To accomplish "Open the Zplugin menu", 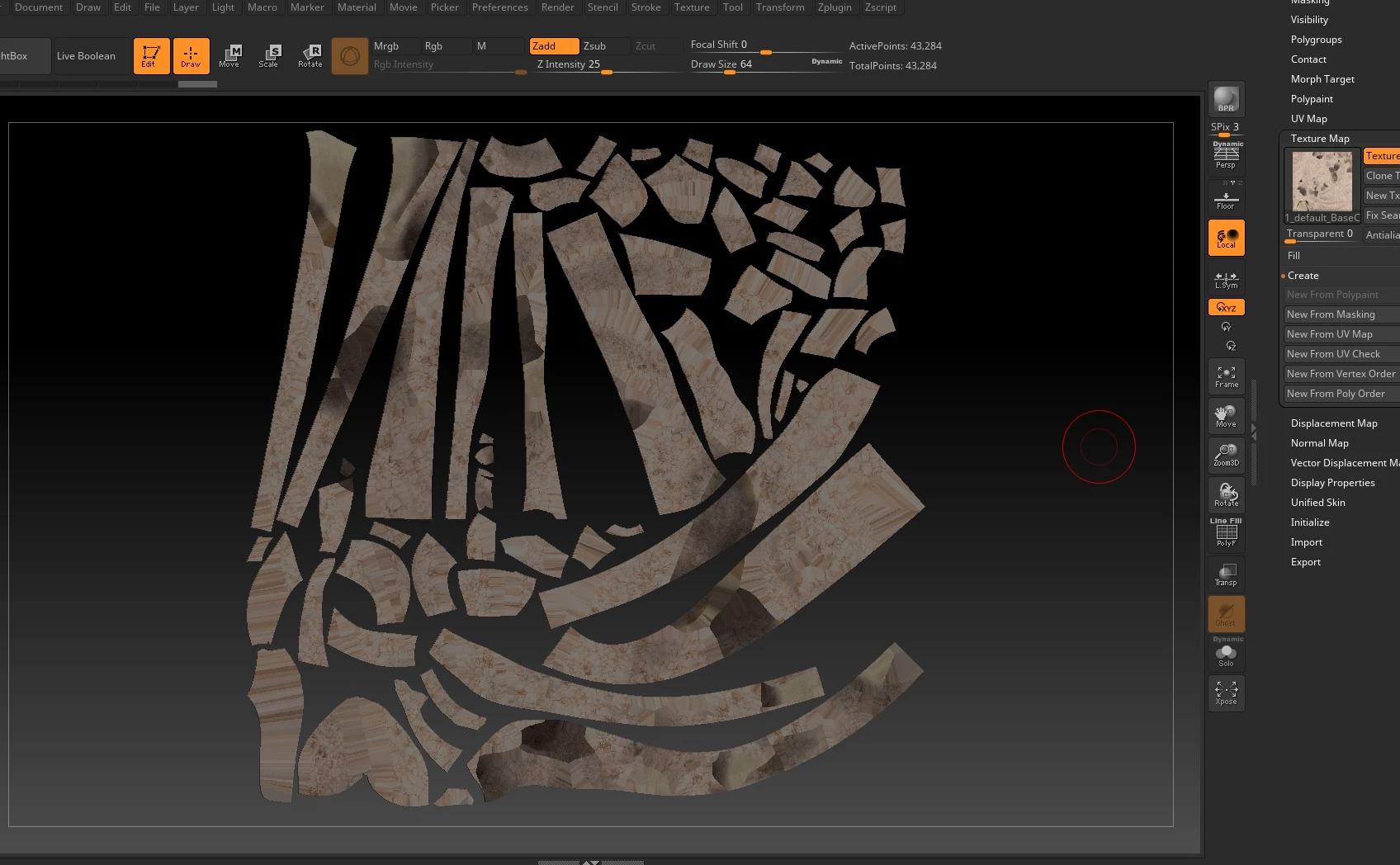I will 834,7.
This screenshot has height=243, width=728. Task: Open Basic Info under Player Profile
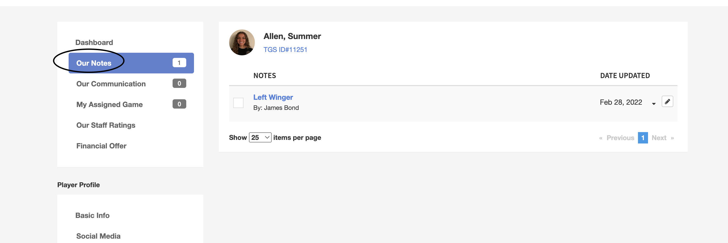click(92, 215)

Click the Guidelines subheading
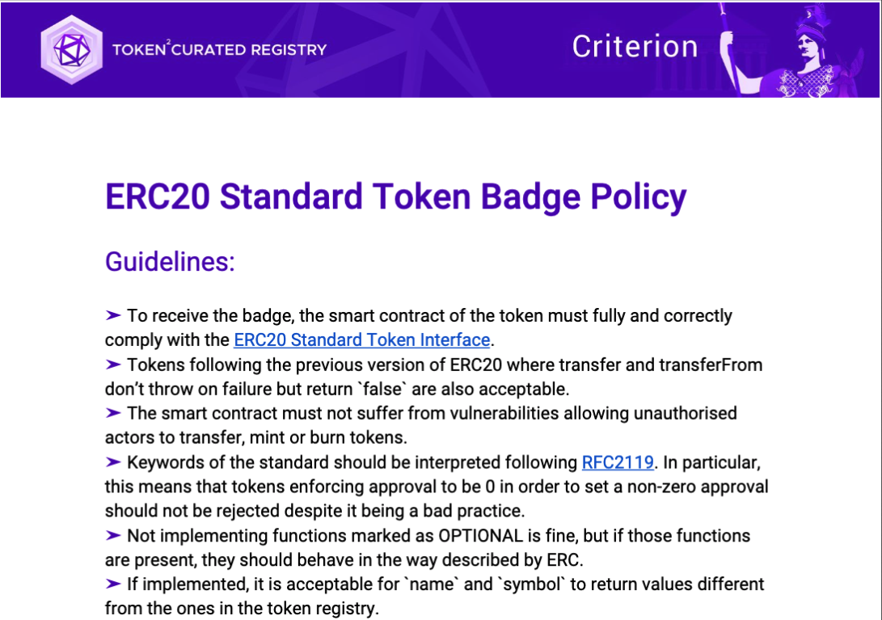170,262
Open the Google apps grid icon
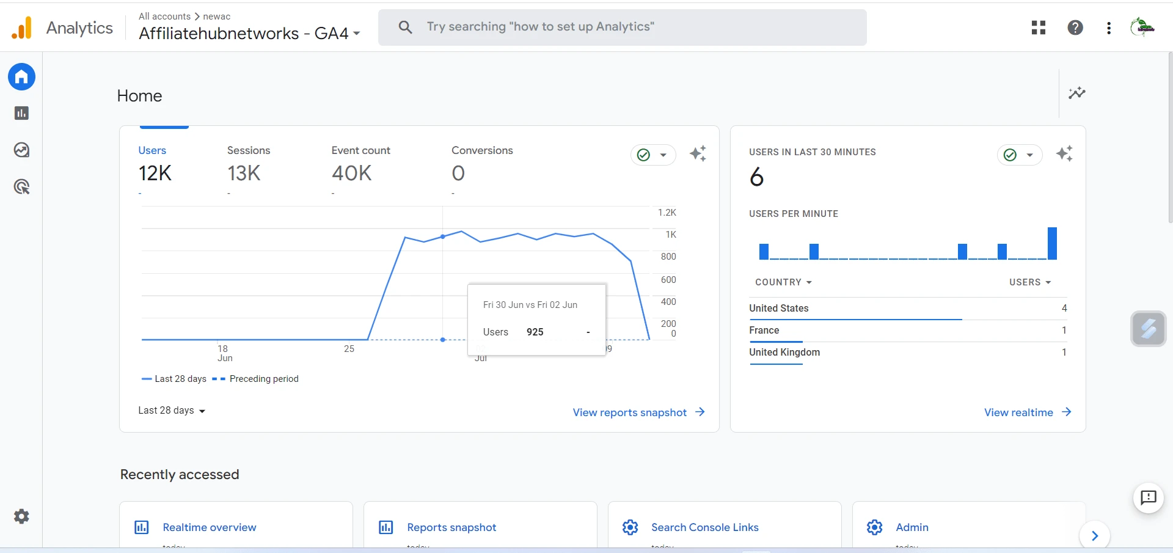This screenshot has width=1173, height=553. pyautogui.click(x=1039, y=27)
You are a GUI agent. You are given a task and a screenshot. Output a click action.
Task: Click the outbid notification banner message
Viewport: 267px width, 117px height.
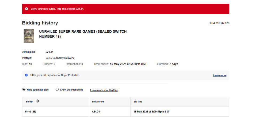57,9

▶ _Short task_:
Turn the lines of the data, from the one containing "You are a GUI" through the last line, both included, into a numbered list. Skip blank lines and leave out the pictures.

▶ _Right answer_:
1. You are a GUI agent. You are given a task and a screenshot. Output a click action.
2. Task: Click the outbid notification banner message
3. Viewport: 267px width, 117px height.
4. 57,9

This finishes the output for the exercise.